Associado: Ricardo Augusto Gallo
Portal iG
20/01/2016
As opiniões aqui expressas são as do autor e não refletem necessariamente as do CDPP, tampouco as dos demais associados.

A turma do PT acha que juro alto é culpa do BC. Não “entende” que a nossa inflação está andando a mais de 10% a.a. e que temos um déficit primário fiscal recorrente superior a 1.5 % do Pib. Obviamente que este quadro força a mão do BC no que diz respeito aos juros: estes desequilíbrios, fiscal e monetário, demandam juros mais elevados. Infelizmente, a única maneira de se reduzir os juros de forma sustentável ou de se evitar uma elevação maior dos mesmos é endereçar suas causas. Temos que equacionar os problemas fiscais estruturais e assim reduzir as expectativas quanto à inflação futura. Contudo, o caminho mais fácil é o do populismo econômico: ignorar as razões técnicas dos juros elevados e se aventurar por caminhos “criativos”, interferindo no processo de fixação dos juros por parte do BC e jogando para a torcida. E assim se acovardando diante da luta contra o dragão ao fugir para trás da ” vontade popular”. SE  você perguntar ao “povo”: você gostaria de ter uma casa de graça? Racionalmente a resposta esperada seria SIM! O mesmo se aplica a juros baixos.  Atender a tais pedidos sem se fundamentar em fatores técnicos de boa gestão pública chama-se populismo, não é democracia representativa.

Ora, se a Presidenta acha que precisa interferir no processo decisório do Copom, é sinal que ELA não confia mais nele ou que está insatisfeita com seus resultados. Como nosso BC é dependente do governo, NAS PRÓPRIAS palavras da PRESIDENTA, cabe a ela promover as mudanças necessárias nos seus quadros. Não creio, no entanto, que seja adequado a Presidenta interferir diretamente no processo de fixação dos juros, para o qual ela não está de suficientemente preparada ou informada, em função do alto grau de tecnicidade que tais decisões demandam. Quem decide sobre o nível de juros é o BC no Copom, que tem que cumprir seu mandato e as metas a ele impostas por lei. Esta é a lei. Podemos todos ter opiniões diferentes sobre os juros. Até a Dilma pode e deve. Porém, quem decide sobre isto de forma autônoma é o Copom. É a lei!

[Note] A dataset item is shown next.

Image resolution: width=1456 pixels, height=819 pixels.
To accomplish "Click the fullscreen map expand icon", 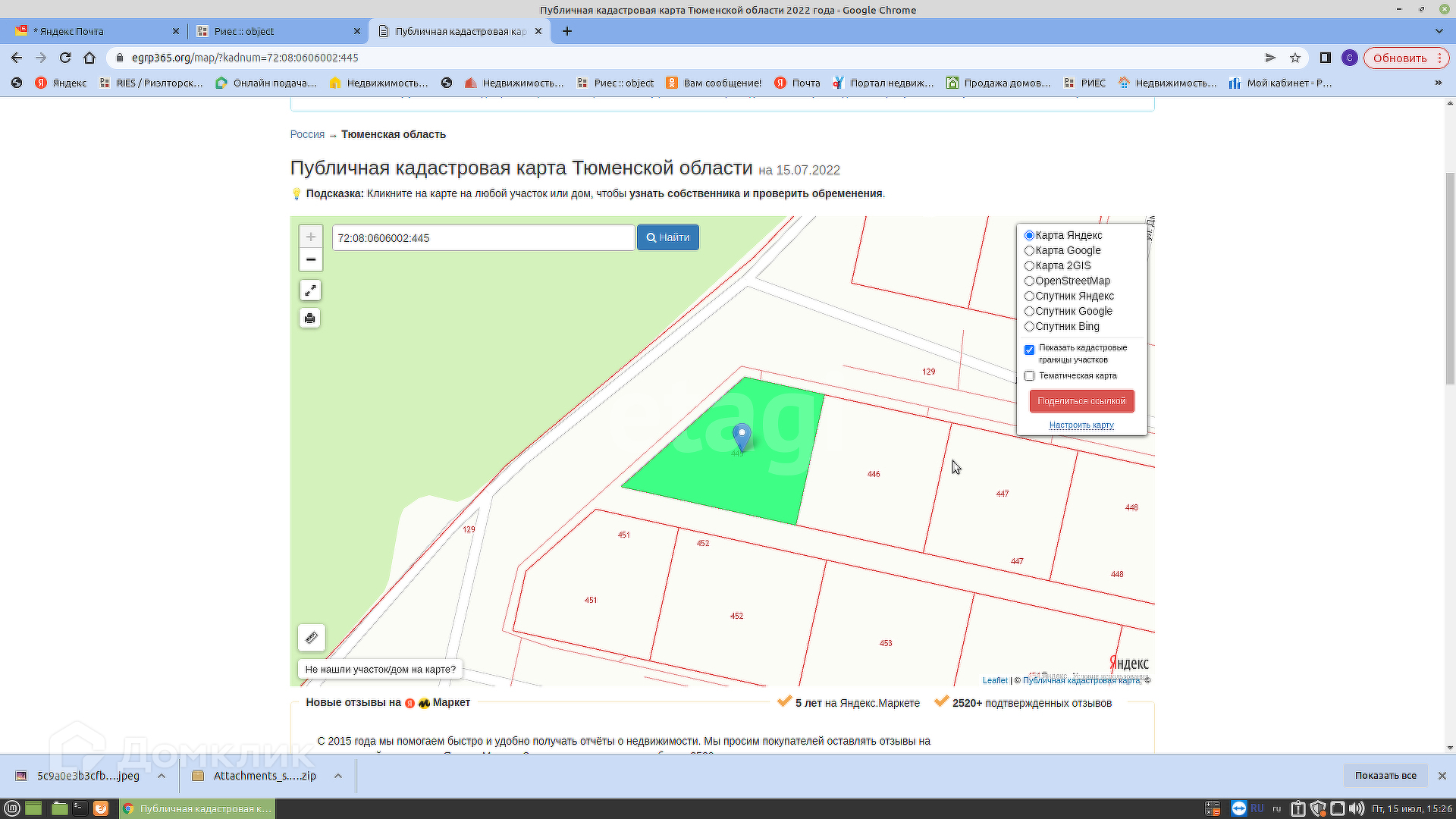I will click(x=310, y=290).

Vamos ver como os outros membros do Copom votarão nesta quarta-feira. As comunicações do BC até este último final de semana indicavam um aumento de 50 pontos base na taxa de juros . Mas parece que as coisas mudaram. Torço para que o processo decisório corra de forma tranquila e que todos os membros votem com base em suas convicções e consciências. Caso contrário, podemos estar caminhando para o descumprimento da meta de inflação pelo segundo ano consecutivo, o que destruiria de vês a credibilidade do BC e do sistema de metas. Faz tanto tempo que não estamos dentro da meta que vale a pena lembrar que o limite máximo da inflação é 6,5 % a.a. E que ocentro do alvo ainda é 4,5 % a.a. , algo que há vários anos não vemos .

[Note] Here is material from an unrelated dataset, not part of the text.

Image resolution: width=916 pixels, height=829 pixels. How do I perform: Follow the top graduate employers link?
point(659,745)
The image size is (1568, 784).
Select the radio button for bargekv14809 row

Ou seja, rasgamos a Lei de responsabilidade fiscal ao permitir déficits fiscais permanentes e pedaladas. E podemos estar rasgando agora o sistema de metas. Só faltará agora então rasgar o câmbio flutuante, última perna do tripé que nos trouxe a estabilidade econômica na década passada. Lamentavelmente prevejo que, até o final do ano, estaremos debatendo as vantagens do câmbio flutuante e da liberdade do fluxo de capitais, com o PT pregando seu fim…

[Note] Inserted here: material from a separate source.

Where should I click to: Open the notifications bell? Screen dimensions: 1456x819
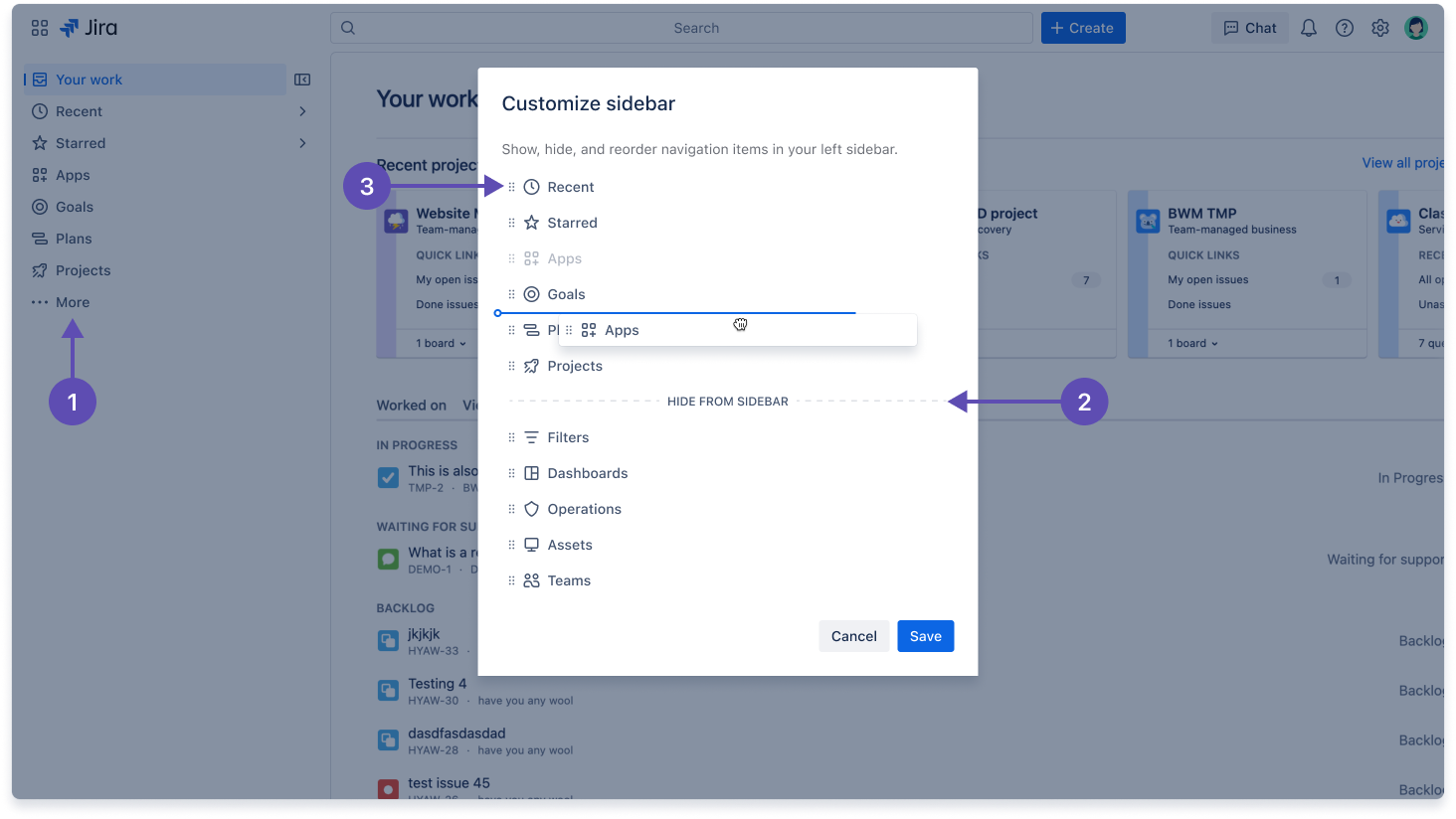pos(1308,28)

Enfim, um cenário muito triste. Perdemos muito. Quem sabe nas próximas eleições a população entenda e reconheça esta perda enorme. E vote com isto em mente, pois parece que vamos precisar jogar fora a estabilidade econômica mais uma vez para descobrir o quão valiosa ela é. O Experimentalismo econômico está ressurgindo.